▶ _PROBLEM TO WORK ON_
Could you retype the lines below, starting at the line holding "The image size is (403, 658)." and stopping at the line holding "Task: Click the Up folder toolbar icon", inclusive? Copy them exactly and drop the images.

:: SOURCE DATA ::

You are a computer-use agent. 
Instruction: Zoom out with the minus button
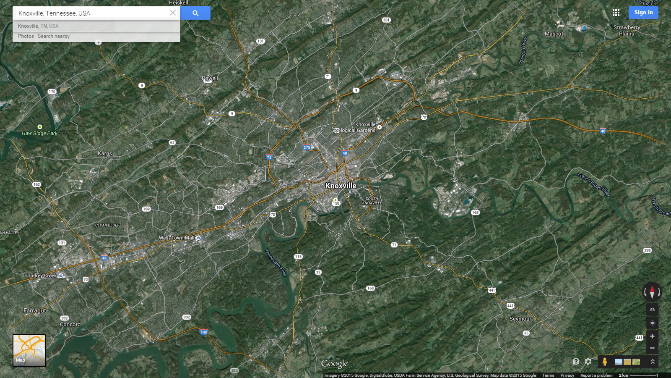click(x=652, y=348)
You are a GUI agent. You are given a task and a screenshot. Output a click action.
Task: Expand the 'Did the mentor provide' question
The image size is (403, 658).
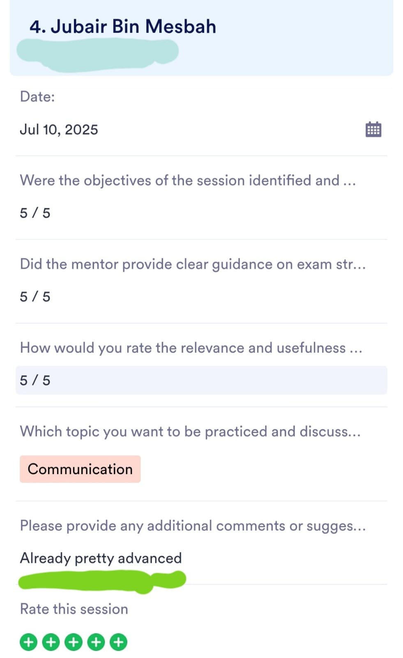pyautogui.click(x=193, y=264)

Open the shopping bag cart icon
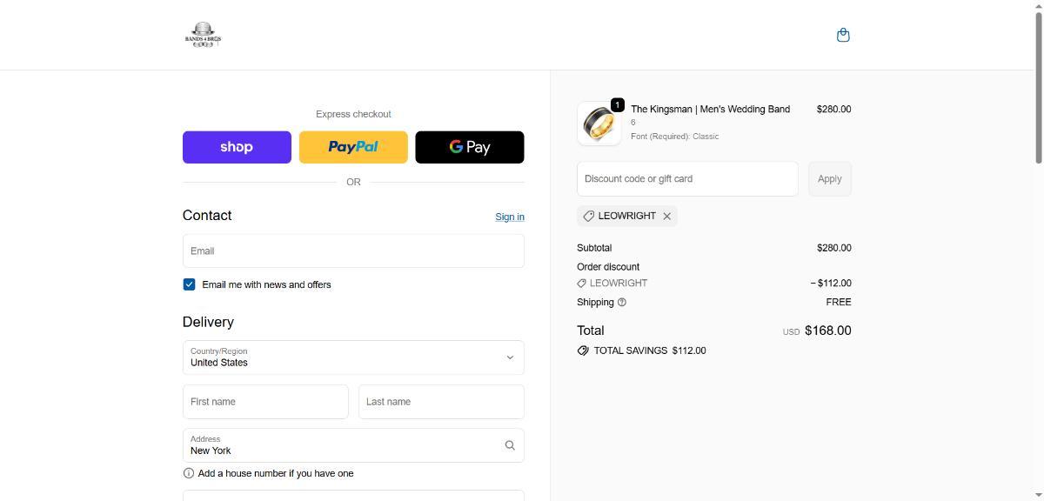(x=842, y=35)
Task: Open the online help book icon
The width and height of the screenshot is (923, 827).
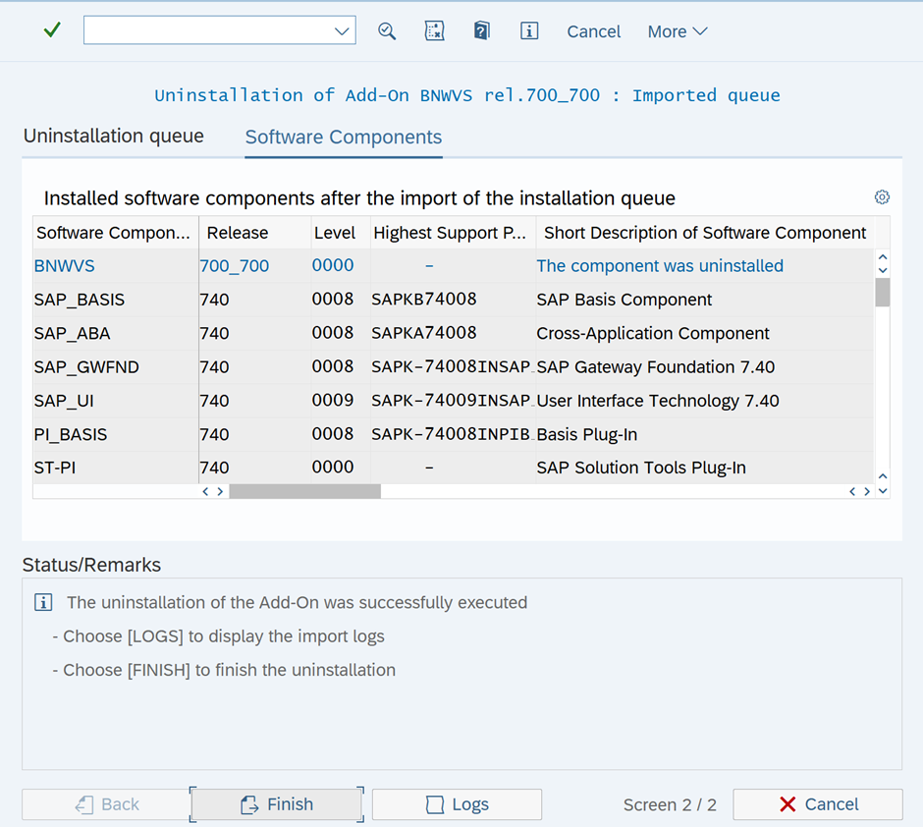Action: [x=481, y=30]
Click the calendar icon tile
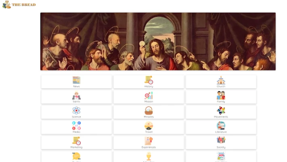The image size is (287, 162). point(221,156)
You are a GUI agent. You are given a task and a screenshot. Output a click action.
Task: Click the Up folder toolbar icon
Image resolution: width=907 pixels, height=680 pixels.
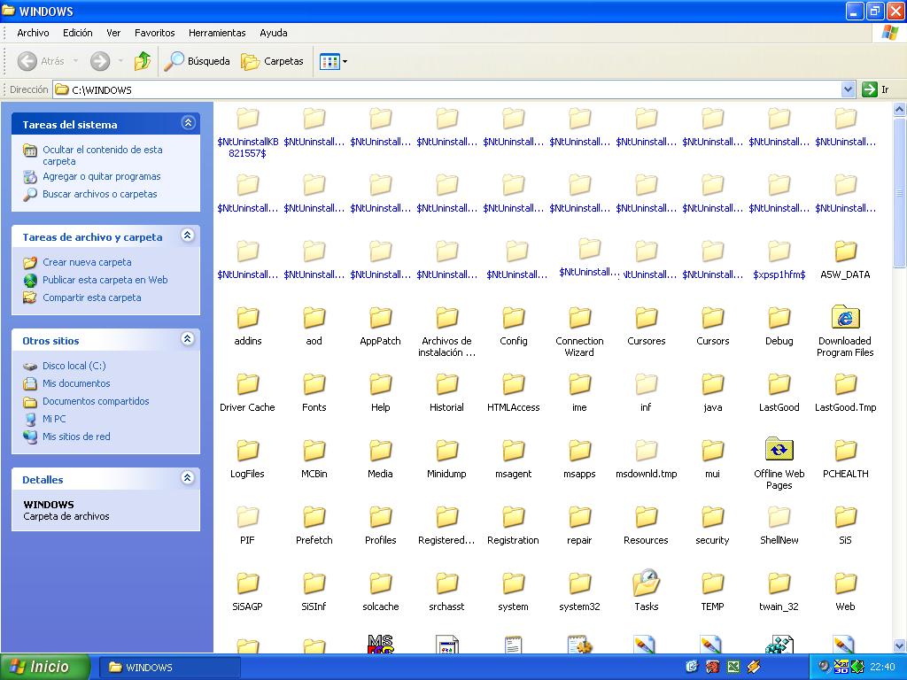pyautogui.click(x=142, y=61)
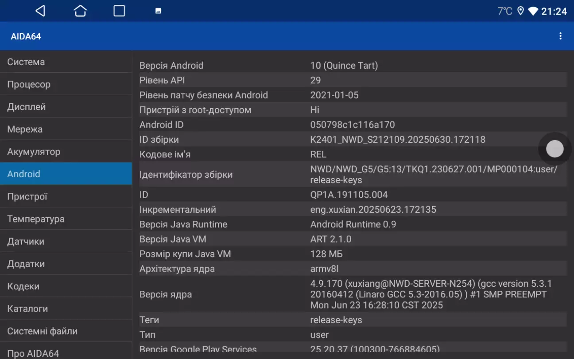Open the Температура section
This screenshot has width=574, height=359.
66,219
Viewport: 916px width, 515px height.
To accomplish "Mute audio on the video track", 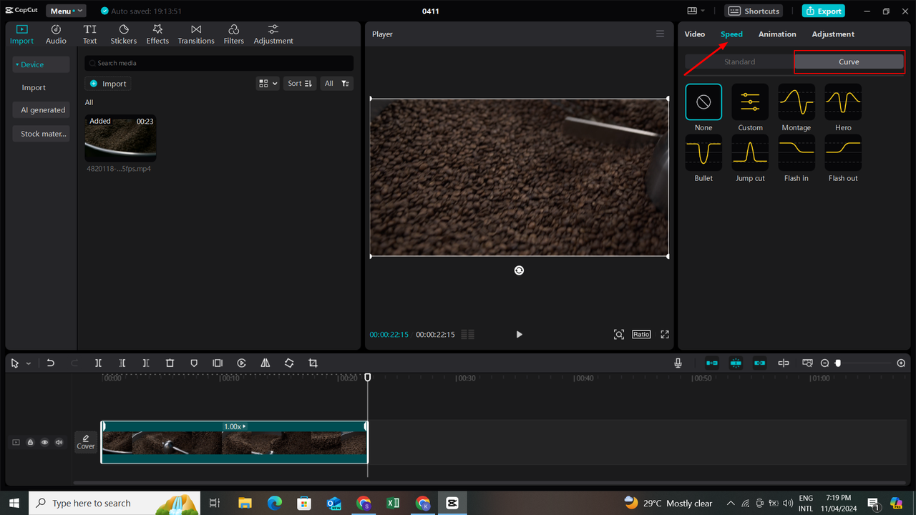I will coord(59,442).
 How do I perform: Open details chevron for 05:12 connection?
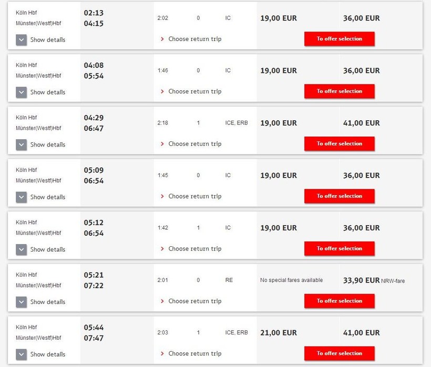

:::

▶ _RESULT FOR THIS EXERCISE_
The image size is (403, 658).
pyautogui.click(x=193, y=264)

Open the shopping bag cart icon
(x=842, y=35)
Task: Open the online help book icon
The width and height of the screenshot is (923, 827).
Action: [x=481, y=30]
Click the calendar icon tile
The image size is (287, 162). point(221,156)
You are a GUI agent. You are given a task and a screenshot. Output a click action.
Task: Click the Up folder toolbar icon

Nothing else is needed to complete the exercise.